Hence, experts generally state that it’s best to stick with just one or two lines of credit to begin with. This will help you keep track of repayments, and will also slash the interest rates you can expect to pay overall.
# 2 – Failing to Consider Debt Relief
Even if you’ve just taken out two lines of credit, starting a business is unreliable. If your profits don’t match your projections, you could soon struggle with repayments. While you might want to grit your teeth and carry on in the hopes of a turnaround, doing so can lead to escalations that could include bankruptcy in extreme cases.
And ultimately, there is a better solution. As outlined by National Debt Relief CEO Alex Kleyner, debt relief options play an undeniably important role in situations like these. These mutually beneficial agreements can ease your stress via personalized repayment plans, and satisfy your debtors. As a result, you may be more easily able to manage debt without it closing your business down.
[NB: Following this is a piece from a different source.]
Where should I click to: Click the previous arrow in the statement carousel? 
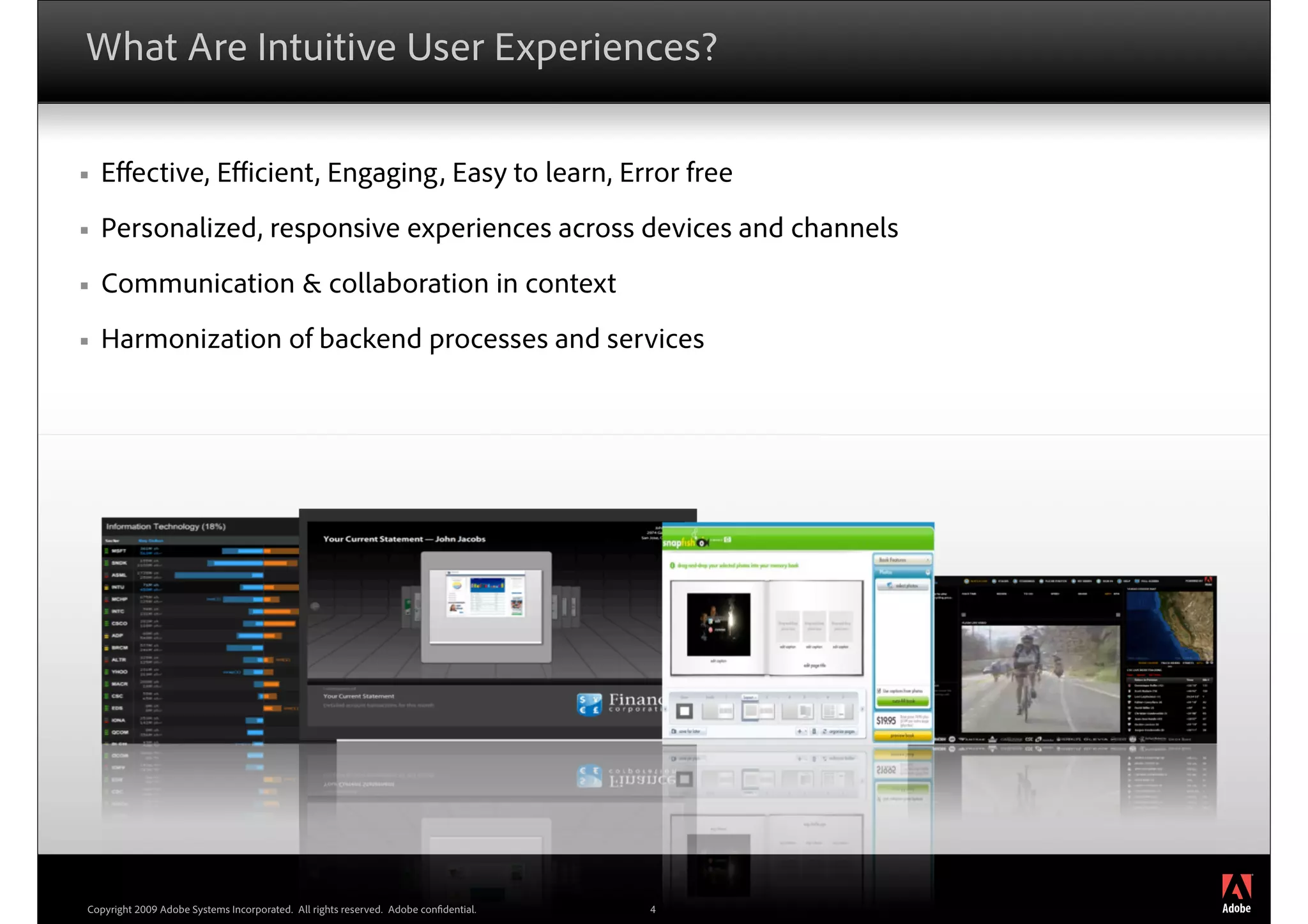pyautogui.click(x=314, y=607)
# 3 – Holding on For Too Long
So far, we’ve talked about how to manage debt while keeping your business afloat, but here’s the thing: if debt is out of control despite your best efforts, then it’s sometimes worth asking whether you would be better off walking away.
This is especially true if missed loan payments are tarnishing your credit rating, or if you simply don’t see your profits turning things around to ease that financial strain anytime soon. While it will definitely hurt to say goodbye, doing so could allow you to finally clear those debts, brush yourself down, and maybe even consider a secondary business plan with more financial savvy.
If your startup debt is spiraling out of control right now, then ask yourself if these mistakes are to blame.